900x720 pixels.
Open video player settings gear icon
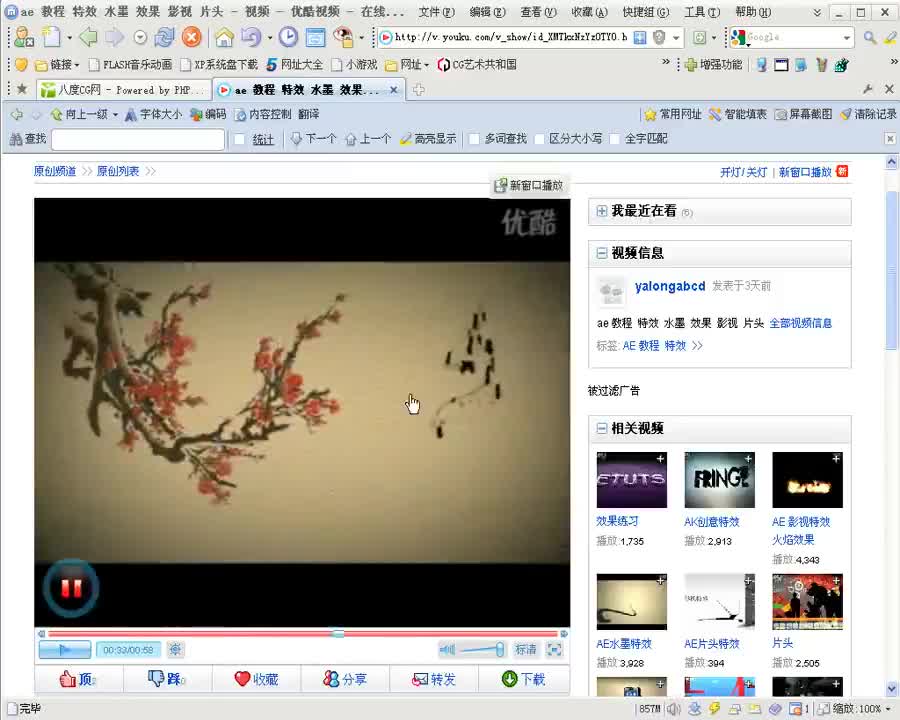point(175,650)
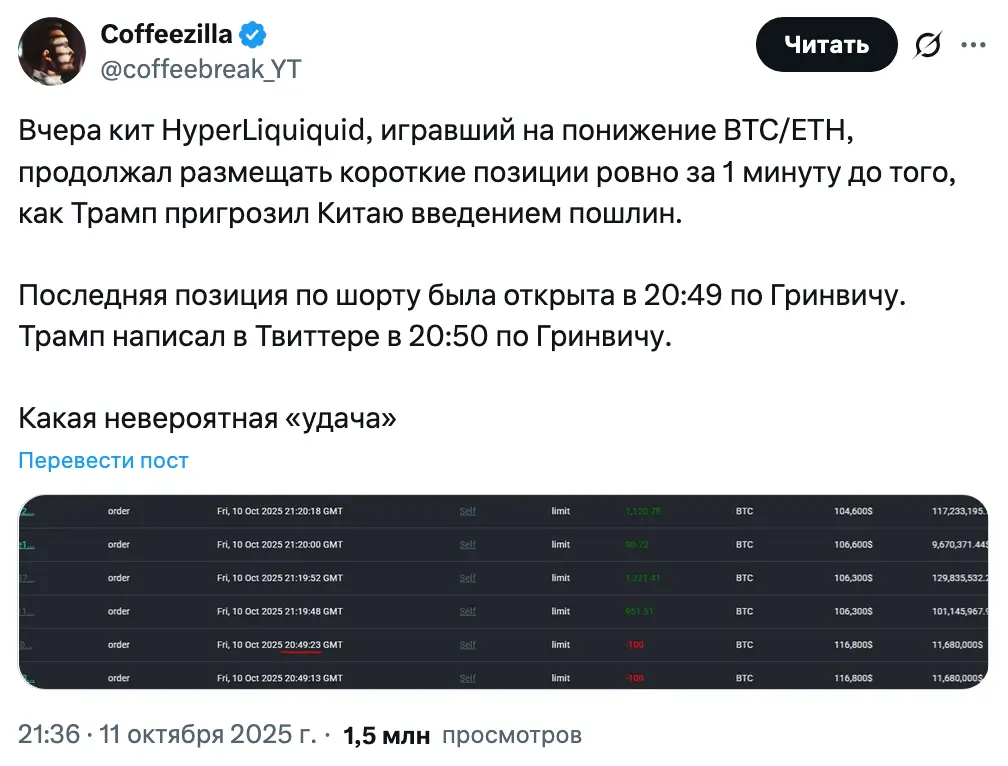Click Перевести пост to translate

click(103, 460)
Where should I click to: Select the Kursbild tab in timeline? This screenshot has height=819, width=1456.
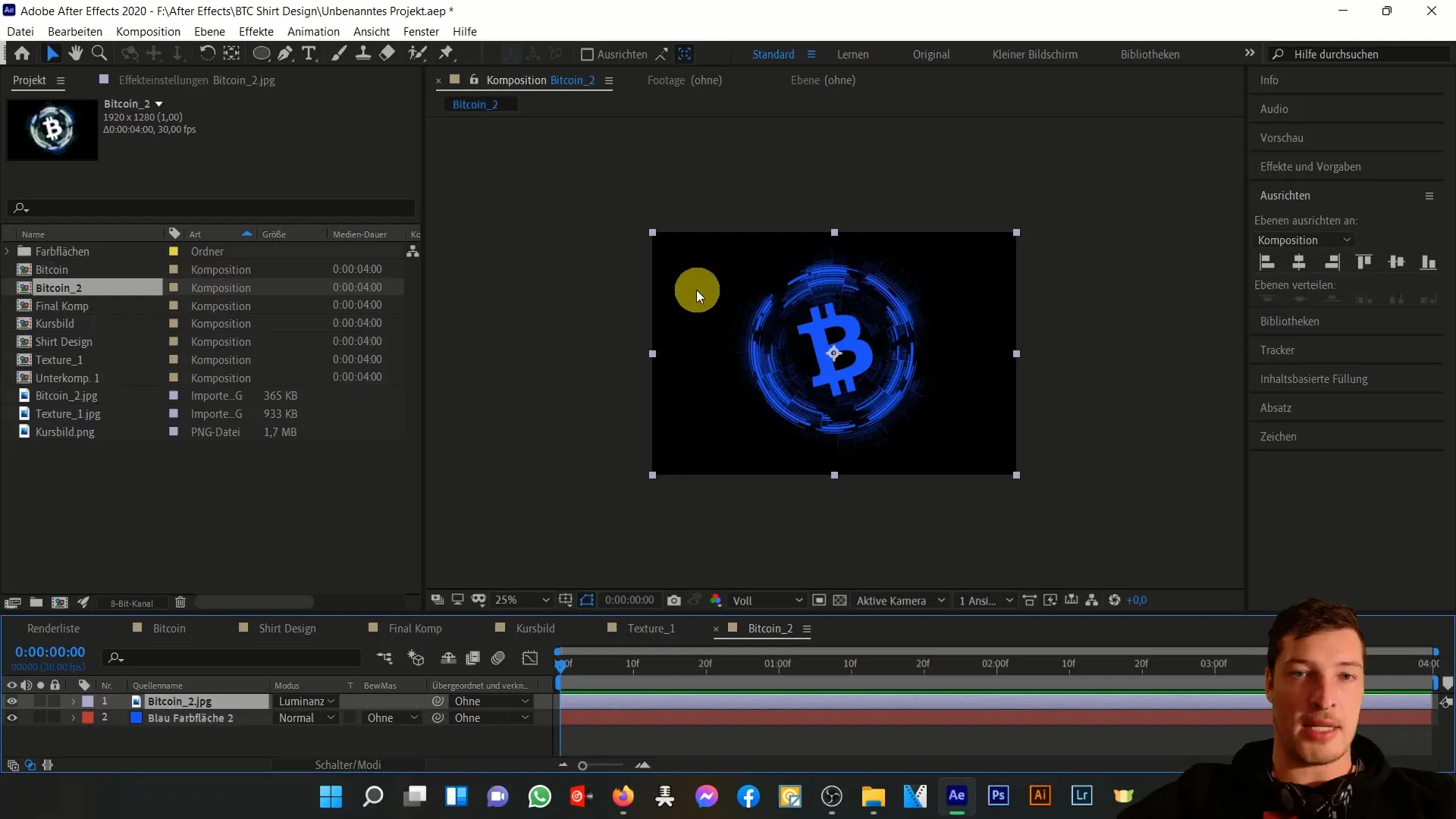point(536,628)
...
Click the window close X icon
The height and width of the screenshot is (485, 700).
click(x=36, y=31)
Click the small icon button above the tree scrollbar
--
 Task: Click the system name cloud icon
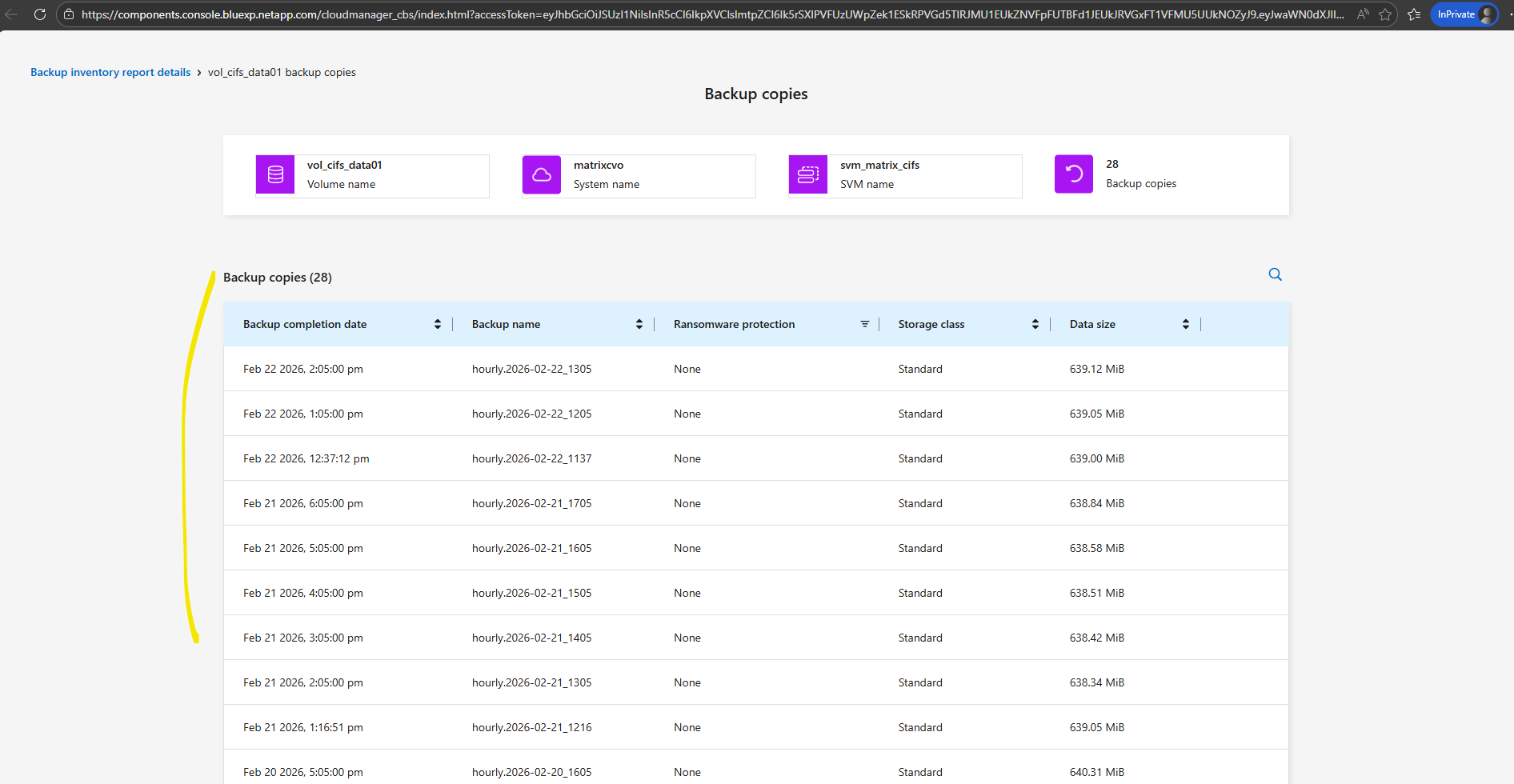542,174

What is required
Above are some lines. Repeat exactly, and only, those from the line that has "The height and" through the line that has "Click the small".

Solution to the problem
The height and width of the screenshot is (485, 700).
click(x=36, y=31)
Click the small icon button above the tree scrollbar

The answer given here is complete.